Edinburgh, Fife & East Scotland

Royal wedding: Celebrating in St Andrews

Face painting
Image caption The union flag was seen on clothes, hats and faces at St Andrews

The sounds of the wedding breakfast in St Andrews, held in celebration of Prince William and Catherine Middleton's marriage, could be heard by guests before they even arrived.

More than 2,000 well wishers packed into St Salvatore's Quadrangle in the heart of the old St Andrews University, where the pair met while studying.

Queues of guests waving flags and wearing union jacks in the form of capes, hats and painted faces, rushed through the gates as soon as they opened at 0800 BST.

Those attending had been successful in a ballot to get tickets for the community-organised event.

Holly Patrick, 24, a St Andrews University student from Aberfeldy, turned up at 0810 BST.

She said: "We arrived early because we wanted to get a good spot. We applied on the off-chance there were tickets and we were very lucky to get them.

"It is fantastic to celebrate the wedding in the same place they went to university. It is fabulous to see people who were at the university in the past and present all together.

"It must have taken such a lot of work to organise the party."

Tracy Buchan, 37, from St Andrews, was at the event with her children - Keira, aged six and two-year-old Lewis.

Image caption Six-year-old Keira and Lewis, two, were brought to the event by their mother Tracy Buchan

She said: "I brought the children because this is such a historical occasion and something they will always remember.

"It's been fantastic and the kids have had a great day."

The morning started cold at the open-air party, with many of the guests shivering in huddles.

They queued for the free breakfast before the Madras College Pipe Band opened the event by making their way through the quad to a huge stage in the far corner.

The entertainment also included Highland dancers, singers, drummers and belly dancers.

Hazy sky

There were also speeches from officials, including the St Andrews University's principal, before the wedding got under way.

The PA system was turned up about 20 minutes before the start of the Westminster Abbey ceremony, which was shown on a large screen in the quad.

As the formalities began, the sun broke out in the hazy sky and a hush fell over the party-goers.

Image caption There was plenty of food on offer at the event

About 100 guests were gathered at tables nearest the screen, with the rest of the crowd standing behind them in a semi-circle.

There was an audible gasp from the crowd when they first caught a glimpse of Catherine in her dress, then a round of applause filled the quad.

There was a hush again until 1120 BST, when the pair were pronounced man and wife, which was met with more clapping.
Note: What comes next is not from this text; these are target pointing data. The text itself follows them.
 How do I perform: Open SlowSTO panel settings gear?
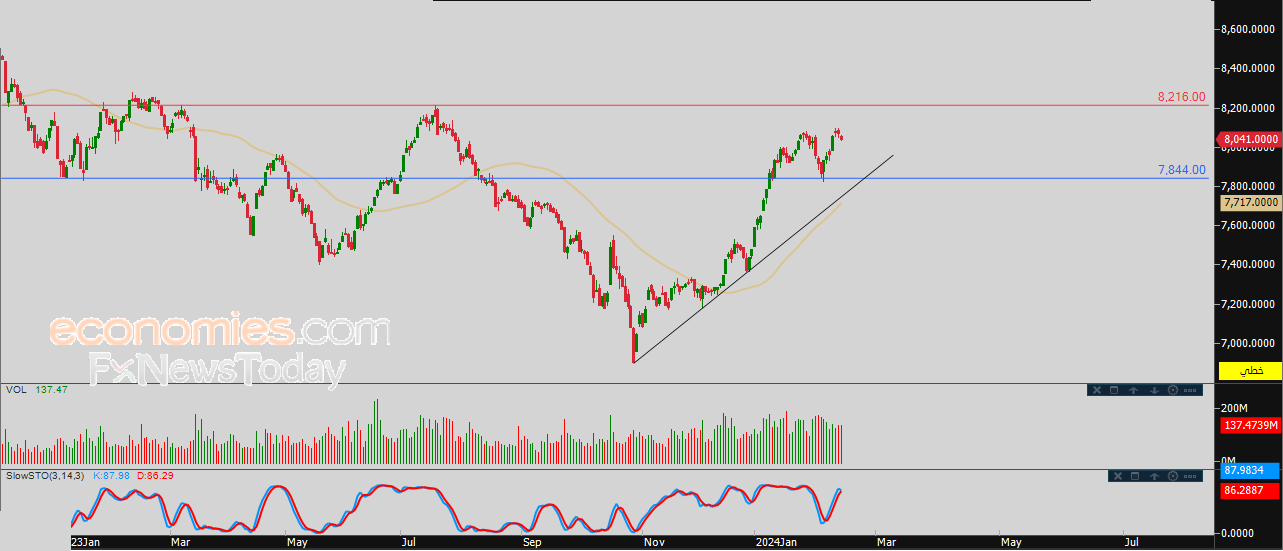click(1173, 476)
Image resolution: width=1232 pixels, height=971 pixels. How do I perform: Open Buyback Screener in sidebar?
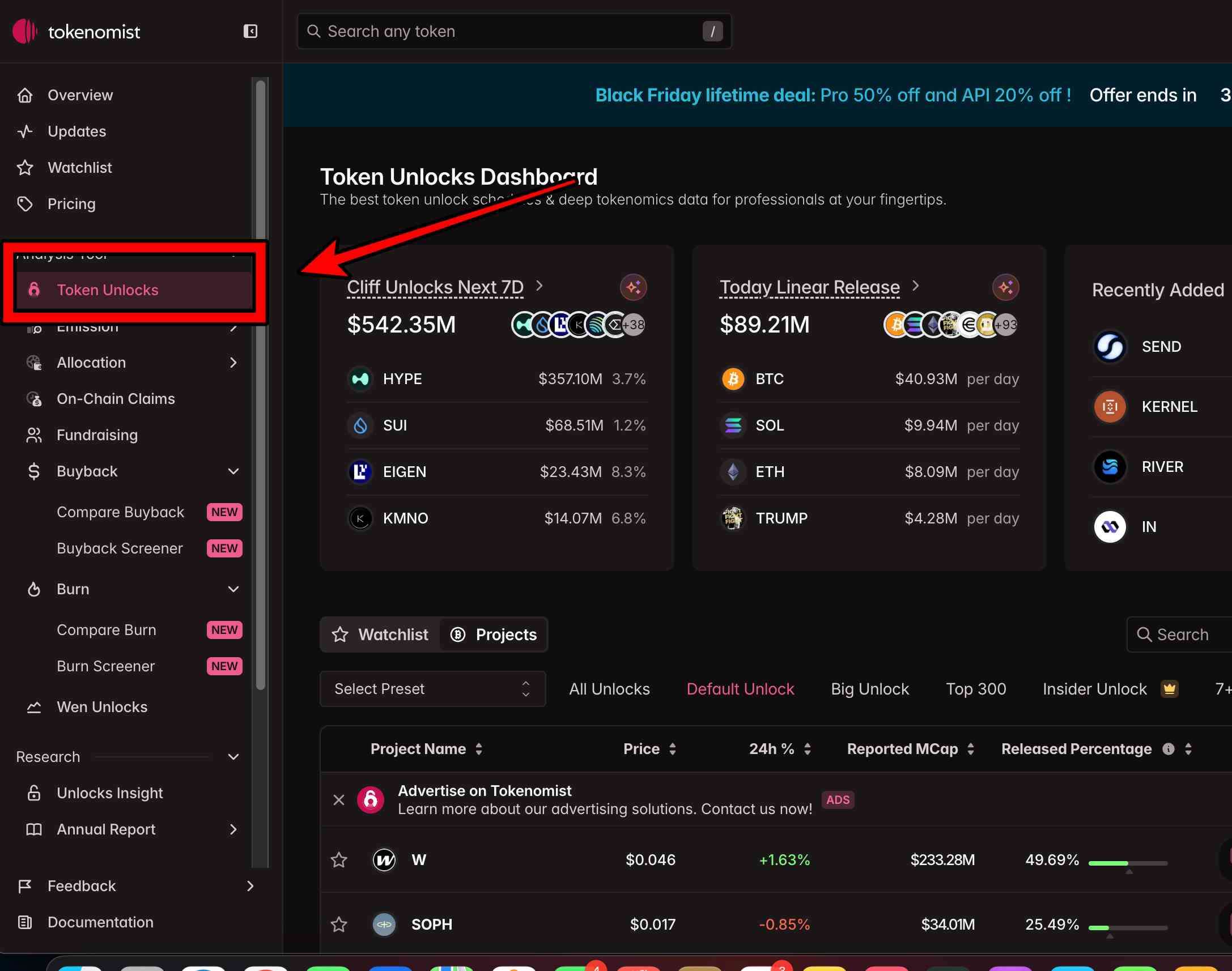[x=120, y=548]
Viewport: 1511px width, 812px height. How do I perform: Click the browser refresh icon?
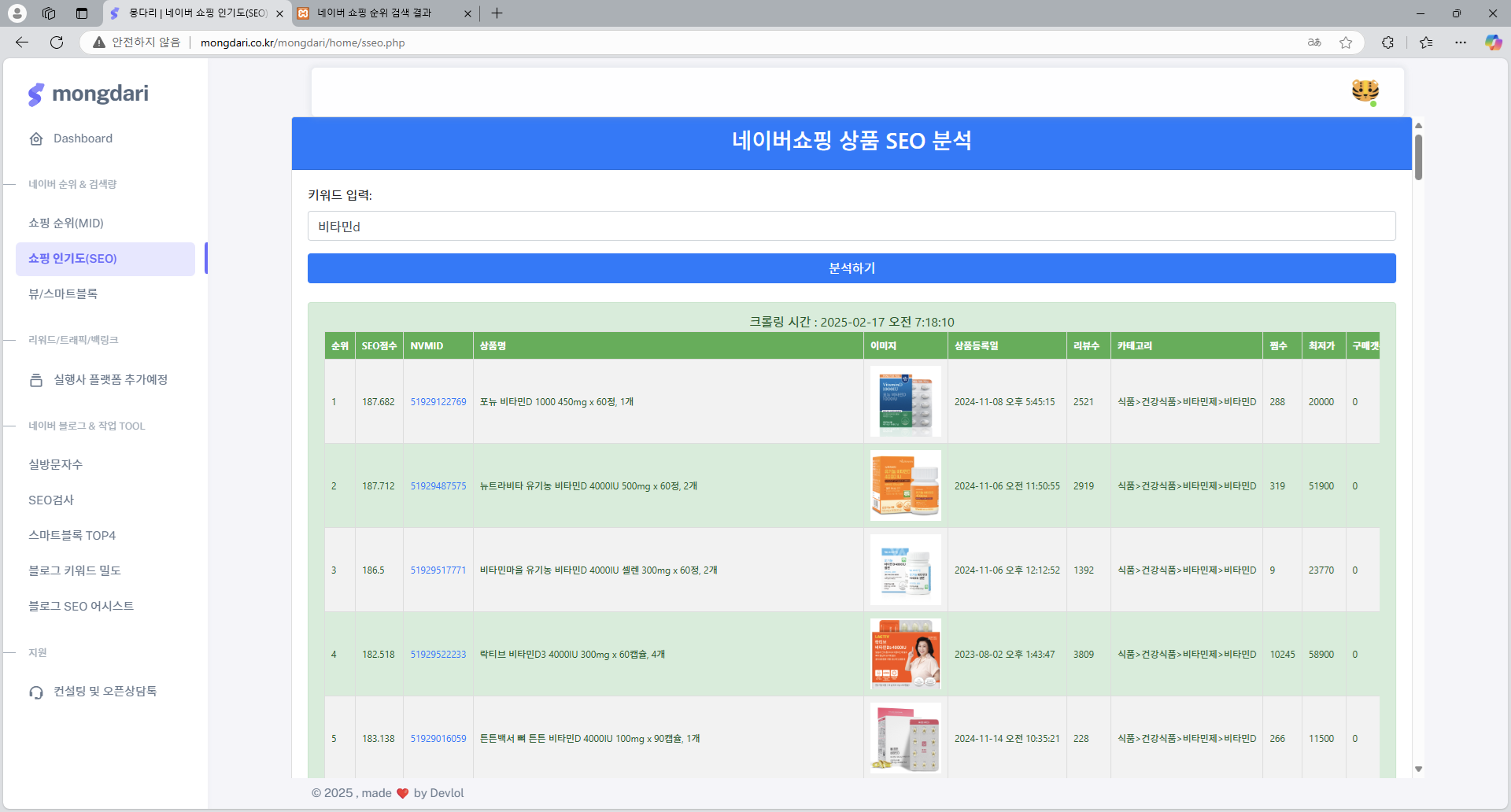click(56, 42)
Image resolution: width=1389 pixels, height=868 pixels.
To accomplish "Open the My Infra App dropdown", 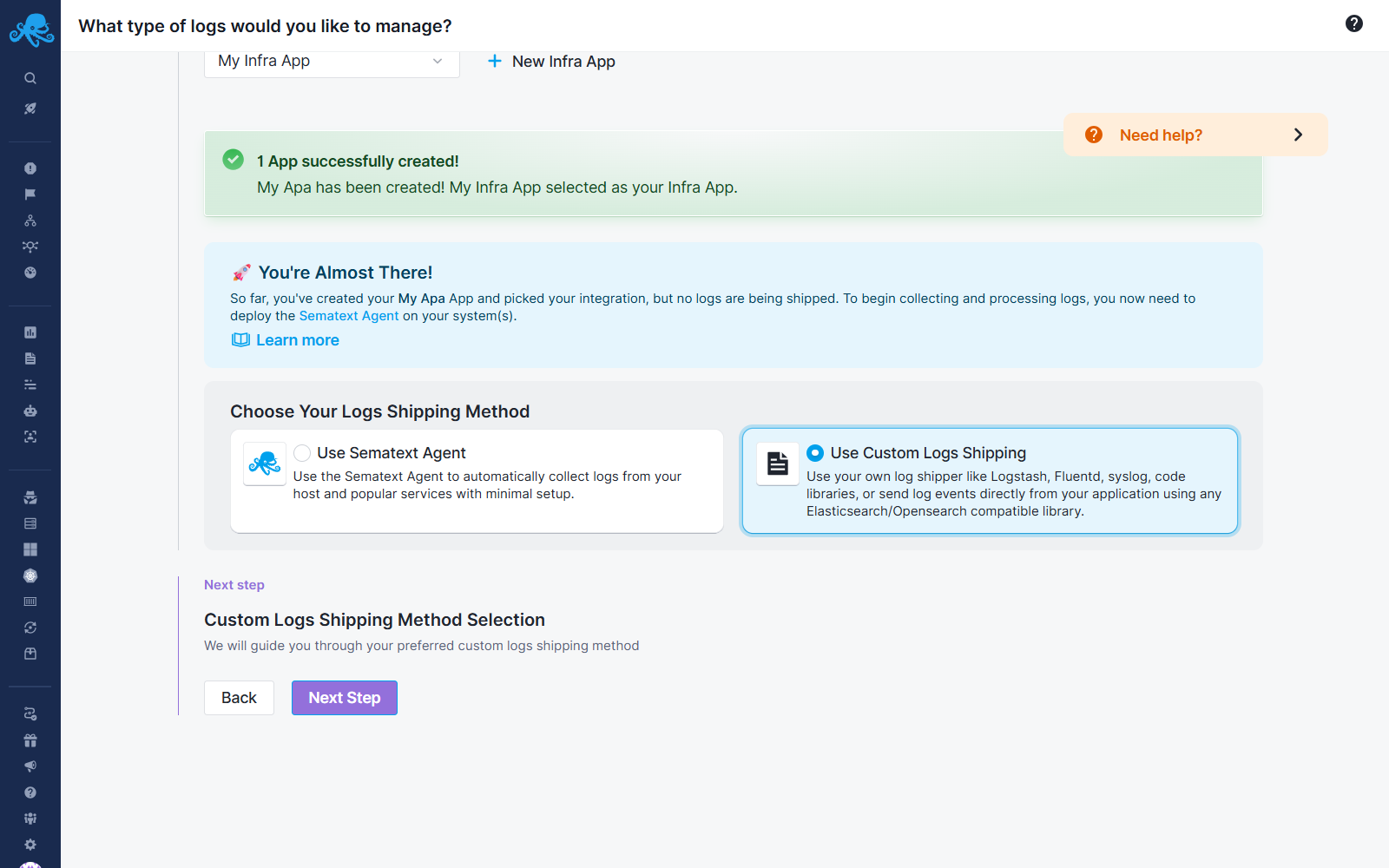I will pos(331,61).
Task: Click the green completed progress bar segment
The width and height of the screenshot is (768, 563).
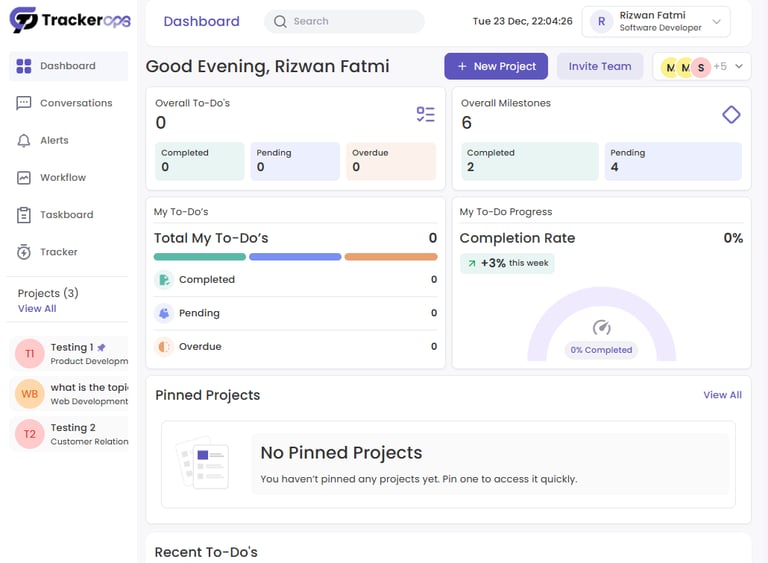Action: tap(200, 257)
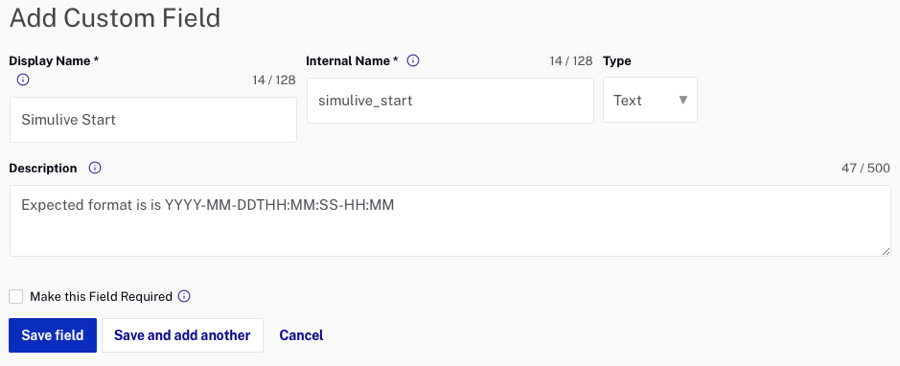
Task: Choose Save and add another
Action: 183,335
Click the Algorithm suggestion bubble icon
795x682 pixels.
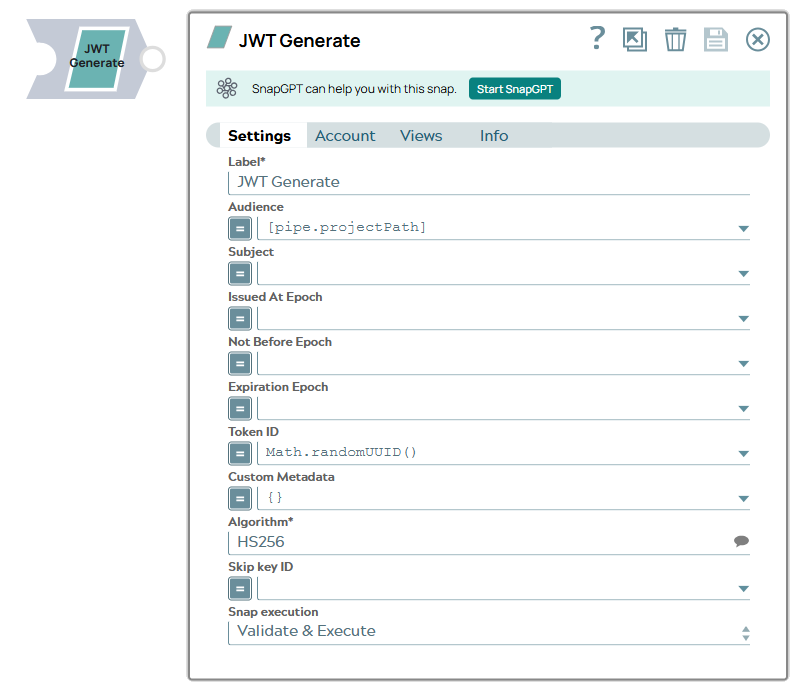741,541
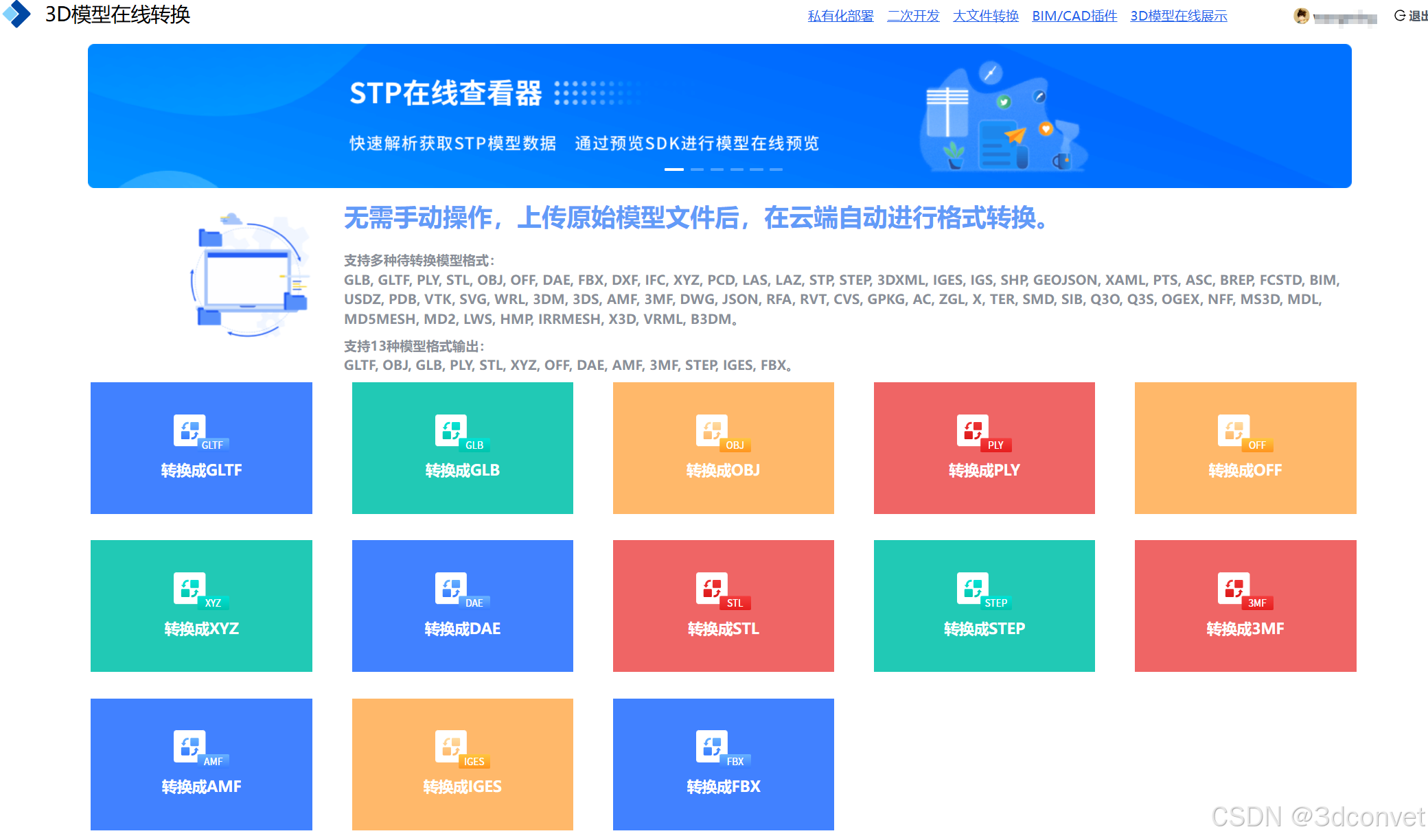Click the XYZ conversion icon
This screenshot has height=840, width=1428.
pos(190,589)
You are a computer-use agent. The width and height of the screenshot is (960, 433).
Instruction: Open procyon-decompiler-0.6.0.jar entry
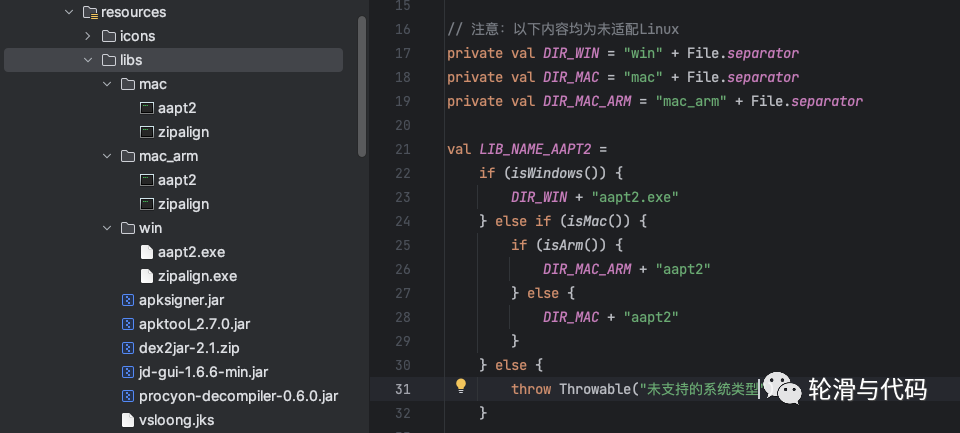point(238,396)
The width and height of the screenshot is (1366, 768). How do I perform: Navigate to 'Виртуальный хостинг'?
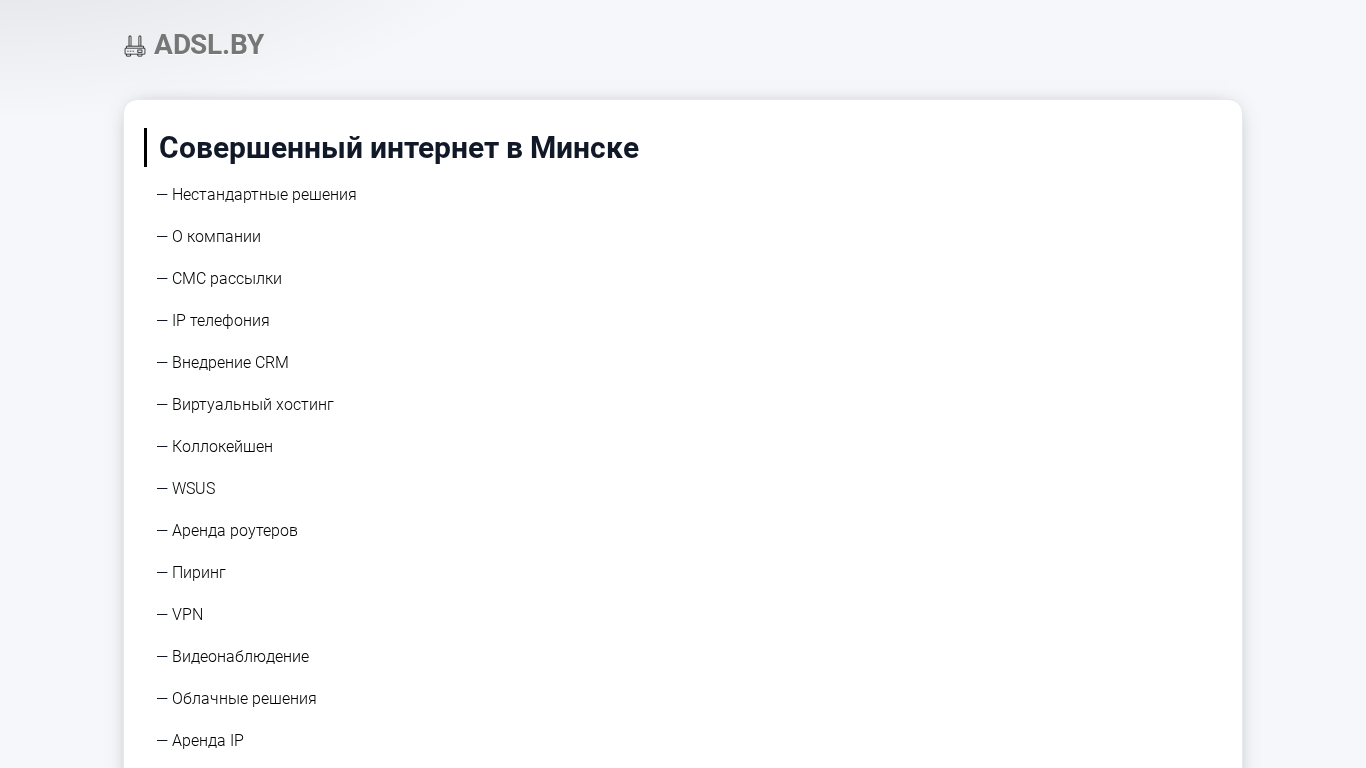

Many people had dressed as if they themselves were attending the wedding, while others choose to wear the colours of the union flag.

Everyone stood for the national anthem, which was played just before noon.

The biggest cheer came when the wedding commentator in London mentioned the royal couple had met at St Andrews University a decade ago.

It is understood the pair, who met through friends, became an item in 2003.

'Magical experience'

Earlier this year the couple returned to the quadrangle to mark St Andrews University's 600th anniversary and Prince William's patronage of it's fundraising effort.

The 28-year-old said at the time that it felt "like coming home".

To mark the royal wedding, many St Andrews University students attended the breakfast event, some wearing their long red robes.

Student Angela Roberts, 22, from St Helen's, near Liverpool, said she arrived at 0630 BST.

Image caption Angela Roberts (left) with fellow students Abbey Bamford and Craig Cockburn

She said: "I volunteered at this event because I wanted to be part of such a magical experience that doesn't happen very often.

"The dress was beautiful and the atmosphere was amazing. I had such a great day and it's been such nice weather."

The crowd remained riveted to the ceremony until it ended at 1210 BST.

Some let off party poppers as the couple left Westminster Abbey.

Many said they had enjoyed the event and felt glad to have celebrated such a "historic day".

It was clear from the celebrations that the feel-good factor created by the royal romance has yet to leave the town.